• [YOUR ASSIGNMENT]: Exclude the pictures from your copy, and reproduce each entry below verbatim.

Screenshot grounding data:
◆ ◆ ◆ ◆ ◆ ◆ ◆

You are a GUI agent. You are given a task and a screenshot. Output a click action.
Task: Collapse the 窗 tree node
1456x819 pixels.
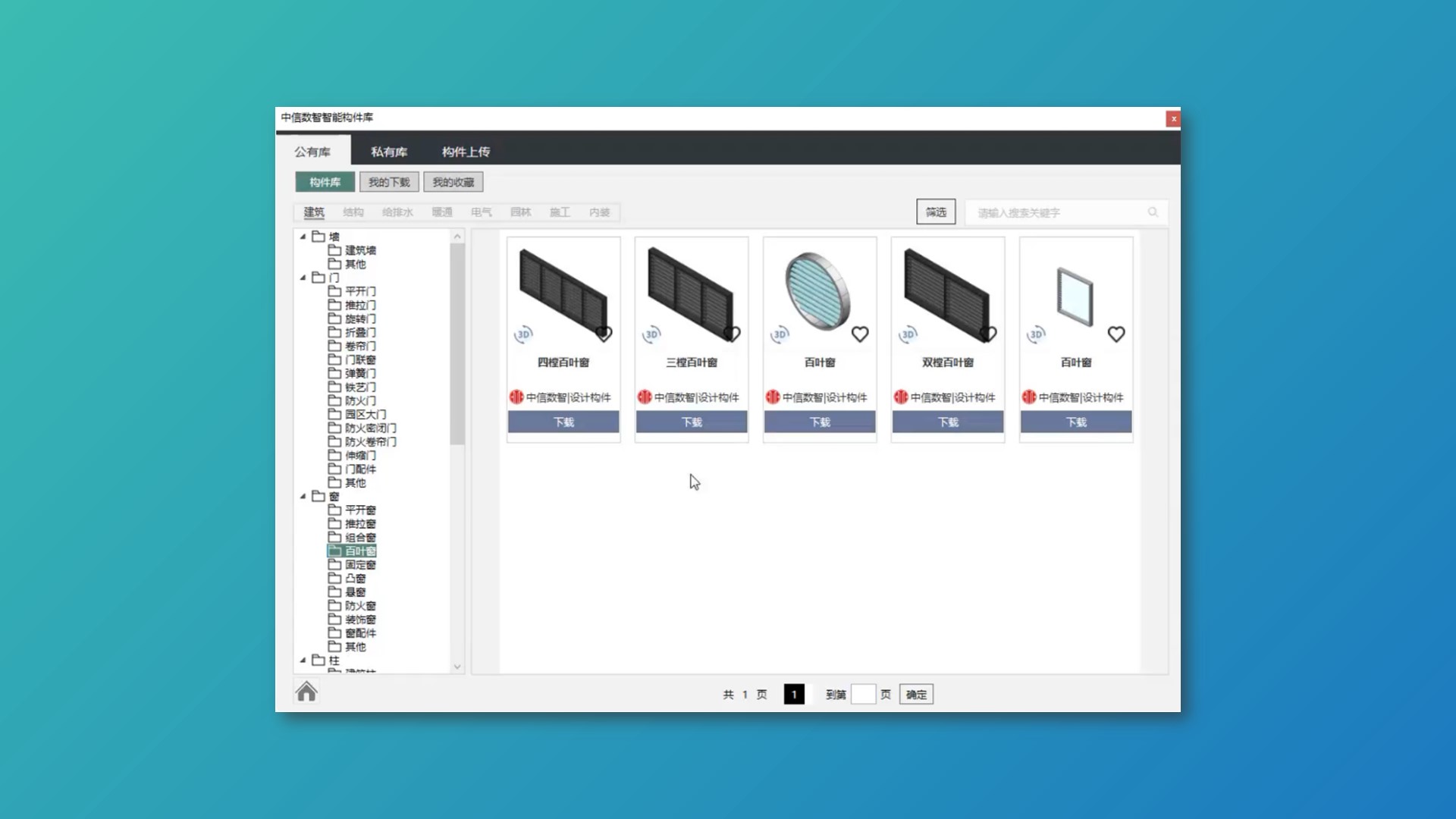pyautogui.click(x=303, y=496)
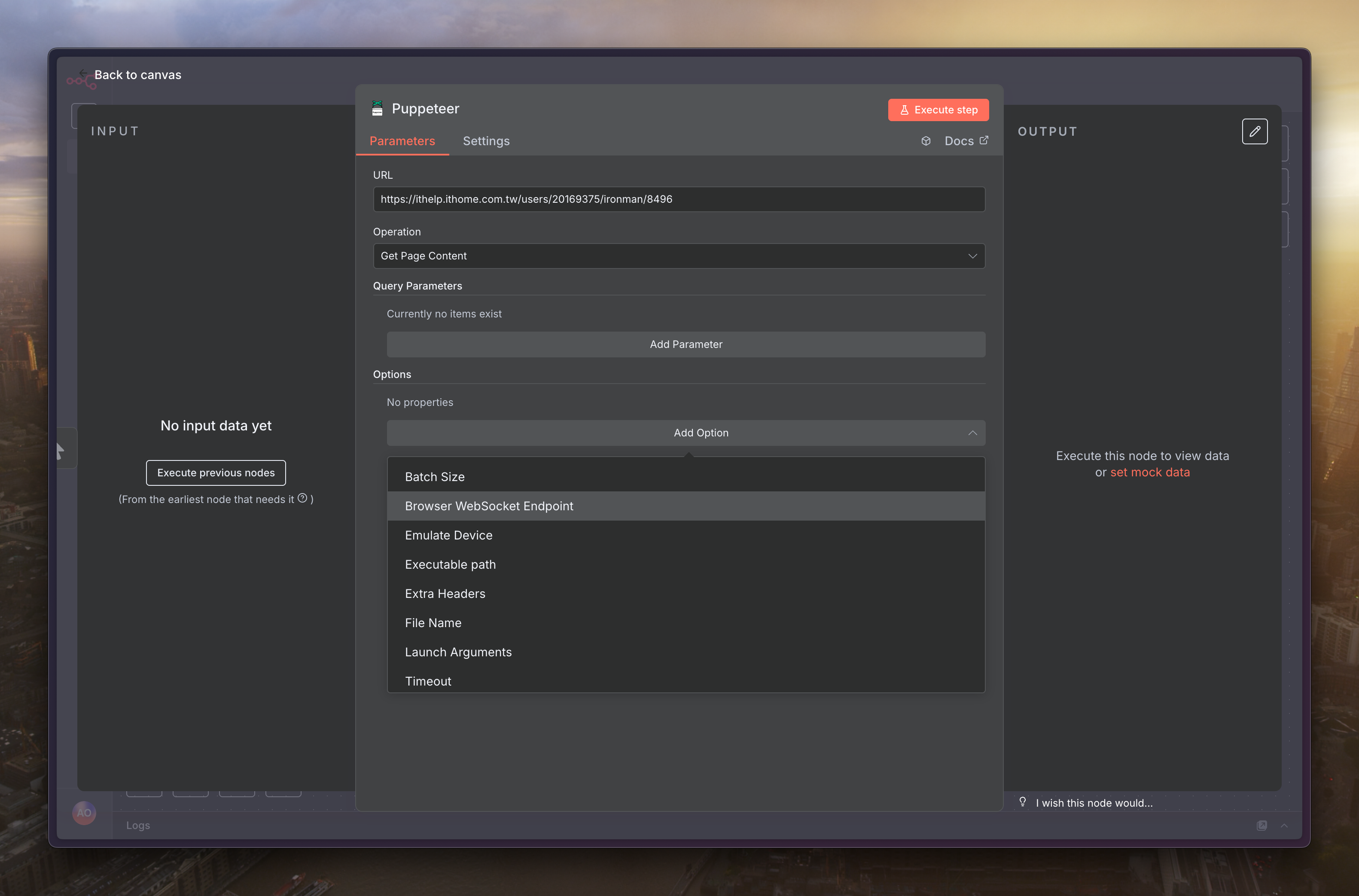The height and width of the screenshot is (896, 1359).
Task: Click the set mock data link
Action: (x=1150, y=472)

◆ ◆ ◆ ◆ ◆ ◆ ◆

• [YOUR RESPONSE]:
You are a GUI agent. You are given a task and a screenshot. Output a click action.
Task: Collapse the 窗 tree node
1456x819 pixels.
pyautogui.click(x=303, y=496)
The height and width of the screenshot is (896, 1359).
Task: Click the set mock data link
Action: (x=1150, y=472)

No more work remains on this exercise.